Ma ogni tanto può salvare da guai più grossi. Lo sa bene Bruno Conte, titolare della storica agenzia Palladio di Vicenza intervistato da TTG per Protagonisti per un giorno che da qualche tempo è tornato a dedicare maggiore attenzione al segmento business. Ma con qualche accorgimento.

Ad esempio?
Prendo delle precauzioni, come utilizzare la carta di credito aziendale del cliente.

Così l’agenzia non deve anticipare il pagamento...
È un vantaggio anche per il cliente, che ha un controllo più diretto sulle spese.

E se l’azienda non vuole utilizzare la sua carta?
Diciamo che dà da pensare...  Comunque a volte abbiamo rinunciato a clienti.
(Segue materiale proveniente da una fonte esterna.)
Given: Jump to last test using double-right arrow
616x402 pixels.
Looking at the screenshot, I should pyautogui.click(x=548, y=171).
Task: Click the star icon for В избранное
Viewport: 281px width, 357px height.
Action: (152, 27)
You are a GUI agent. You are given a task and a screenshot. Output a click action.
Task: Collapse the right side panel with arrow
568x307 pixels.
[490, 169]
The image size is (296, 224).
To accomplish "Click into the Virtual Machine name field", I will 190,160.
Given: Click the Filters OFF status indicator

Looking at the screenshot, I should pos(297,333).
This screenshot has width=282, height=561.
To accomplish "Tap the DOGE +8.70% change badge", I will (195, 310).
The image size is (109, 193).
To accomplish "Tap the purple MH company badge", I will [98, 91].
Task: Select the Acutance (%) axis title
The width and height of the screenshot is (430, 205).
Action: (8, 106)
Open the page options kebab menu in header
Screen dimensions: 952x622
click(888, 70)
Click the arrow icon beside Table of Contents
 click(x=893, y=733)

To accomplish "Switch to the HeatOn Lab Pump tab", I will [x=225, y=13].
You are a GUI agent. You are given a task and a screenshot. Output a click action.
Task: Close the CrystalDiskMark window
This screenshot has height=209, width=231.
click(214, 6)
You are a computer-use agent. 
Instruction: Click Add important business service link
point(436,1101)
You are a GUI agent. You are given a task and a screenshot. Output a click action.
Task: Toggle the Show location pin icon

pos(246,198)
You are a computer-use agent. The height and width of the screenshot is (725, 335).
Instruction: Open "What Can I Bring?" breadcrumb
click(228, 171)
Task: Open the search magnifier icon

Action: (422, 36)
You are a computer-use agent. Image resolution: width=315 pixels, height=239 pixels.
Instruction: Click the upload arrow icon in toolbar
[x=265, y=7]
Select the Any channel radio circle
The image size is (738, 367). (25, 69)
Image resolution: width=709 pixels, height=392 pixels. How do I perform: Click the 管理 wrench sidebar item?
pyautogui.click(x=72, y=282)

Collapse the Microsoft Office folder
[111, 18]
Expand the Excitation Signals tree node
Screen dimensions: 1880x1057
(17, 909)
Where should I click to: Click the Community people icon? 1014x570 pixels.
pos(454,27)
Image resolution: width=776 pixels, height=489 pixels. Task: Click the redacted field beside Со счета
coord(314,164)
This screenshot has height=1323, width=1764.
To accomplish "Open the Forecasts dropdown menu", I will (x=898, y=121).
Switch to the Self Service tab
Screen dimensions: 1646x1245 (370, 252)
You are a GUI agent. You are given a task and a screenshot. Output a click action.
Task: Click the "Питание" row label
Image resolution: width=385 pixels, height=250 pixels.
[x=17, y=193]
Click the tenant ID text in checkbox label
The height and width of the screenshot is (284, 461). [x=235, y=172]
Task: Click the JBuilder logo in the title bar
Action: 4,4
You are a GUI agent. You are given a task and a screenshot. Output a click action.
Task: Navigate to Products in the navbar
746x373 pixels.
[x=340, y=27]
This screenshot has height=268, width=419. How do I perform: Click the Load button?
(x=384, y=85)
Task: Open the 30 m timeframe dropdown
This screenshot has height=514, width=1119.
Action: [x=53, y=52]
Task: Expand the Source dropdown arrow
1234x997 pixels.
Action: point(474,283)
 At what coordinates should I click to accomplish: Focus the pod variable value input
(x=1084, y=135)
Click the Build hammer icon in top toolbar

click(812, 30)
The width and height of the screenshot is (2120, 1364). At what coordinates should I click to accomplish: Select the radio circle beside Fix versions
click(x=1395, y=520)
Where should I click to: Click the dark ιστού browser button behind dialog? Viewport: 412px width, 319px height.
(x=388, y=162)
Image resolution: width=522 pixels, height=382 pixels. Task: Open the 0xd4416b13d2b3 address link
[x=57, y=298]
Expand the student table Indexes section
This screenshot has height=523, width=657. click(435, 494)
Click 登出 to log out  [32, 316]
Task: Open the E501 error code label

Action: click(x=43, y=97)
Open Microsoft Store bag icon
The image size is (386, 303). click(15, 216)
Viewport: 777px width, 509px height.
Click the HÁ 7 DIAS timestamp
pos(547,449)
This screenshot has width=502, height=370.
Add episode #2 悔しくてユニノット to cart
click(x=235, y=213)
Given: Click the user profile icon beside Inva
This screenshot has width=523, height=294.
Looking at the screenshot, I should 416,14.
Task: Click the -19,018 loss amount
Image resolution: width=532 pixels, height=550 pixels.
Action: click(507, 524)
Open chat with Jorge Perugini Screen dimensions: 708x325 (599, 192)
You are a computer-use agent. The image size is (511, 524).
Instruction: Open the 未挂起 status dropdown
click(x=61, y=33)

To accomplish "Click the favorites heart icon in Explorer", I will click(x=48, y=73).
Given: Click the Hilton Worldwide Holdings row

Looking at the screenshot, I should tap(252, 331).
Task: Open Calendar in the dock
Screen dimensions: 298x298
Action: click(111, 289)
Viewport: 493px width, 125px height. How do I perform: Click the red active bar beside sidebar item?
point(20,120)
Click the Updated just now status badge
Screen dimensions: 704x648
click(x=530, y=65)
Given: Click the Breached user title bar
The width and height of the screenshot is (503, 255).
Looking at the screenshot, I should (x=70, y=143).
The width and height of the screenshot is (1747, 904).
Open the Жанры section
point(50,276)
Vi siete sempre occupati di business travel?
L’avevo messo da parte per 5 o 6 anni, poi sono tornato a occuparmene.

Come mai l’aveva accantonato?
C’erano aziende che non pagavano... troppi problemi.

Ora la situazione è diversa?
La crisi ha colpito anche nella nostra zona. Ho ereditato una serie di clienti affidabili da altre agenzie che purtroppo hanno chiuso.

Prende precauzioni anche per quanto riguarda i fornitori?
Dipende da caso a caso. In alcune situazioni, sì.

Come si premunisce?
Magari preferisco pagare io in anticipo con bonifico piuttosto che autorizzare i rid. Insomma, verso io quanto è giusto, piuttosto che lasciare che il fornitore prelevi dal conto, a rischio di contestazioni...

...ma questo non vale per tutti...
No, come dicevo dipende dal tour operator.

La vostra è un’agenzia storica...
...esiste dal 1930. Mio padre è entrato qui nel ‘64, mentre io sono arrivato 18 anni fa.

Qual è il vostro segreto?
Resistere alla tentazione di fare passi più lunghi della gamba.